= Nyabiku Central Forest Reserve =

Gazetted forest reserve in Kibaale District, Uganda

Nyabiku Central Forest Reserve is a gazetted forest reserve in Kibaale District, Uganda. It is located in the sub-counties of Mugarama and Nyamarunda, approximately 10 kilometers (6.2 mi) from Kibaale Town. The reserve covers an area of 3,400 hectares (8,400 acres).

== Setting and structure ==
Nyabiku Central Forest Reserve is one of the most heavily encroached forest reserves in the region. Kibaale is one of the districts facing the highest levels of deforestation in Uganda. Of the 16 central forest reserves that the district has, five of them including Nyabiku are completely ‘clean-shaven’ – with hardly any tree standing. The other four are: Guramwa, Ruzaire, Kanaga, and Kagadi.

The main causes of encroachment are: Poverty since the people who live around the reserve are impoverished and rely on the forest for a living. The forest is used for timber, firewood, charcoal, and grazing. The population surrounding the reserve is also rapidly increasing, putting a strain on the forest resources. Another cause is inadequate enforcement where the National Forestry Authority (NFA) lacks the resources necessary to effectively enforce the law against encroachment.

== Flora and Fauna ==
Nyabiku Central Forest Reserve is home to a diverse range of flora and fauna, including over 300 bird species and several endangered primates such as the chimpanzee and the red-tailed monkey. Additionally, the reserve provides valuable timber and non-timber forest products for local communities, while also attracting ecotourism to the area. As such, it is crucial that the reserve is managed sustainably to ensure its continued protection. The reserve is managed by the National Forestry Authority.

== Threats ==
Nyabiku forest reserve faces several threats, including deforestation, illegal logging, poaching, and encroachment by agricultural activities. These threats jeopardize the biodiversity and ecosystem services provided by the forest, as well as the livelihoods of local communities. Sustainable forest management practices and community engagement is crucial to ensure the continued protection and benefits of the reserve.

In 2017, the National Forestry Authority rolled out plans to hire forest reserves in Kibaale including Nyabiku through a bidding process to individuals to venture into commercial tree growing on a 49-year lease basis. However, there were challenges in this process since some of the forest reserves were not well demarcated and the local community from Kibaale district did not feel well engaged in the process citing cases of favoring foreigners over locals. Moreover, local leaders complained about the capital intensive nature of their engagement and called for need for financial inclusive procedures that will not leave them out of the bidding process to ensure its sustainability.

Forestry officials attribute the significant loss of forest cover to an increase in the number of immigrants. Since 1972, when the then-government relocated thousands of people from Kigezi's densely populated areas and resettled them in Kibaale, the district has drawn hundreds of visitors each year. This influx of people has increased demand for land and resources, leading to deforestation and forest cover loss.

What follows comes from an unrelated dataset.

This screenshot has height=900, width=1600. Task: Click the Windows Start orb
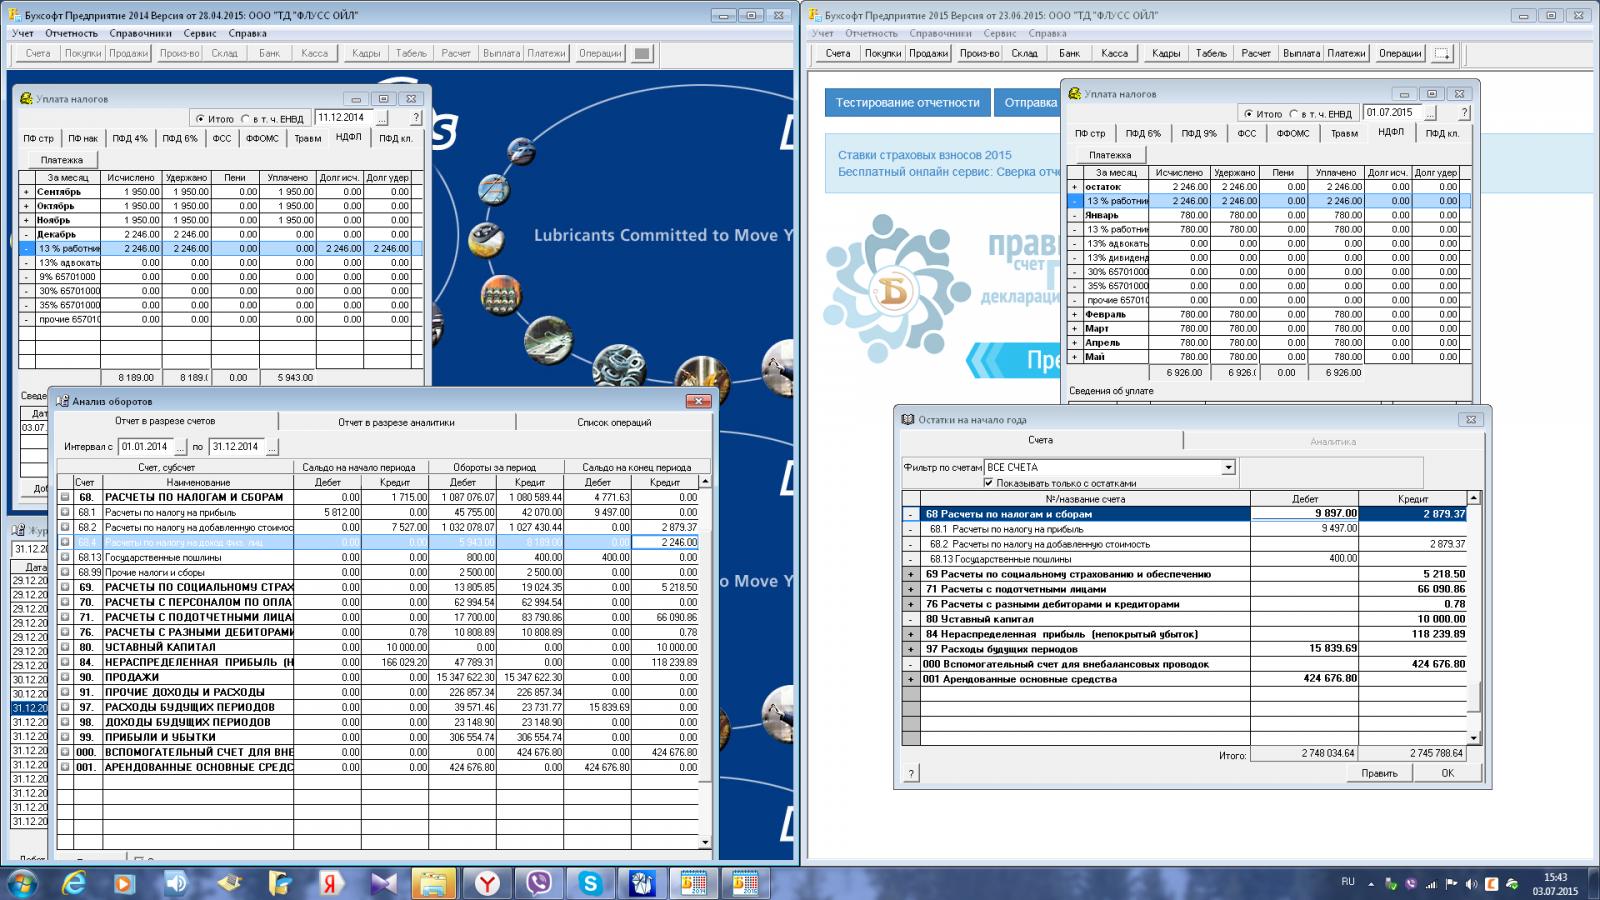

The forestry authorities are addressing this issue through a variety of initiatives, including the promotion of sustainable land use practices and community forestry programs. However, balancing the needs of a growing population with the conservation of valuable forest ecosystems remains a complex and ongoing challenge.

In 2013, the High Court halted the eviction of encroachers before forest reserve boundaries were ascertained and surveyed to prevent claims of people who wanted to include their plots of land in the forests. However, this was less effective since forest encroachment and depletion continued with forests such as Nyabiku depleted up to 60%. Other depleted forest reserves include Kijuna and Muhunga at 70% and Guramwa, Kananga and Ruzaire at 100%.